[Web-SIG] WSGI2: write callable?

Sat Sep 27 23:38:11 CEST 2014

I think we're uncovering important assumptions / facts here.

For clarity: I'm not interested in a nice API for HTTP/2. I want
HTTP/2 and its full featureset to be *possible*, *efficient* and
*clear* in a protocol that can replace WSGI - and do so with a fair
chance of adoption. Ditto websockets. Neither is possible within WSGI
today: the base protocol is insufficient, and every implementation of
either HTTP/2 or Websockets for app writers only works by depending on
extensions that don't meet the basic design principles - for instance
exposing the actual server socket as an extension, which mod_wsgi
cannot do.

So, basic axioms I've been working from:
 * HTTP/2 cannot be tunnelled through HTTP/1: it can be downgraded,
but not tunnelled. An HTTP/2->HTTP1.1->HTTP/2 chain is not capable of
the same results as a straight HTTP/2 connection (or chain).
 * This almost certainly applies to WSGI as well: WSGI2 -> WSGI1 ->
WSGI2 will have to downgrade to WSGI1. Some things may be tunnelable
[and we can try to do that], but the full set of features almost
certainly cannot.

>From this I drew the proposal to do interop by providing an API [not
protocol] that provides WSGI1 on the top and 2 on the bottom, and
another that does the reverse: allowing folk to upgrade individual
middleware piecemeal, and get the full benefits whenever they have a
fully upgraded stack. E.g. leave upgrading debug middleware to the
end. Perhaps this is misguided and implementors will reject such
assistance?

On 28 September 2014 07:55, PJ Eby <pje at telecommunity.com> wrote:
> On Sat, Sep 27, 2014 at 12:20 AM, Robert Collins
> <robertc at robertcollins.net> wrote:
>> We should capture these design principles somewhere FAQ-like, since
>> many of the folk participating in this rework weren't part of the
>> original design.
>
> A lot of it is in the PEP itself, albeit in ways that seem a lot more
> obscure now, 10 years later, than they did at the time of writing.
> It's also spread out among different parts, including the FAQ at the
> end.

:) - I am familiar with PEP, so yeah, does feel a bit obscure :).
Thank you for chiming in to reinforce them.

> Any feature which is added solely to entice an end-consumer of WSGI
> (vs. a framework or library implementer) is 100% wasted.
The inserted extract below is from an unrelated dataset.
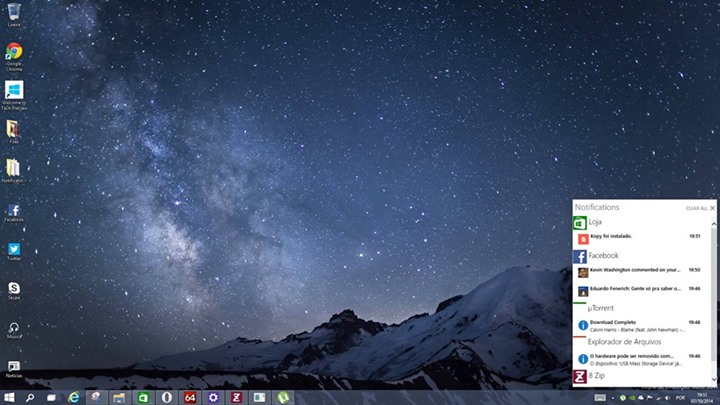Open the green Store app on the taskbar
Screen dimensions: 720x405
pyautogui.click(x=143, y=397)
I understand that argument, but...
...
> If WSGI 2 adds features that users want, and library/framework
> developers can reasonably add those features to *their* APIs, then
> there is a chance that they will do so.  But if they have to throw out
> their whole existing paradigm to do that, or users have to abandon
> their framework to adopt the WSGI 2 paradigm, then nothing was really
> gained by the effort.

libraries and frameworks exist for the same users. WSGI's ability to
say 'and this is up to library/framework developers' is contingent on
the protocol being *sufficient* for folk to do that. I suspect a bunch
of our discussions are going to end up being around whether specific
changes are necessary or things libraries can do.

> Basically, going after end users puts you in a "boil the ocean"
> position.  That is, a situation where you must more or less convince
> everybody to change at the same time in order for the standard to
> reach critical mass.

I had hoped not, due to proposing that we provide an API [not
protocol] for adapting between the protocols. That would exist solely
to make implementors have an easier time bringing support in
incrementally. So - I think you're misinterpreting my thrust as being
'after end users' - I'm not: I'm squarely focused on the
implementation problems of server and middleware authors.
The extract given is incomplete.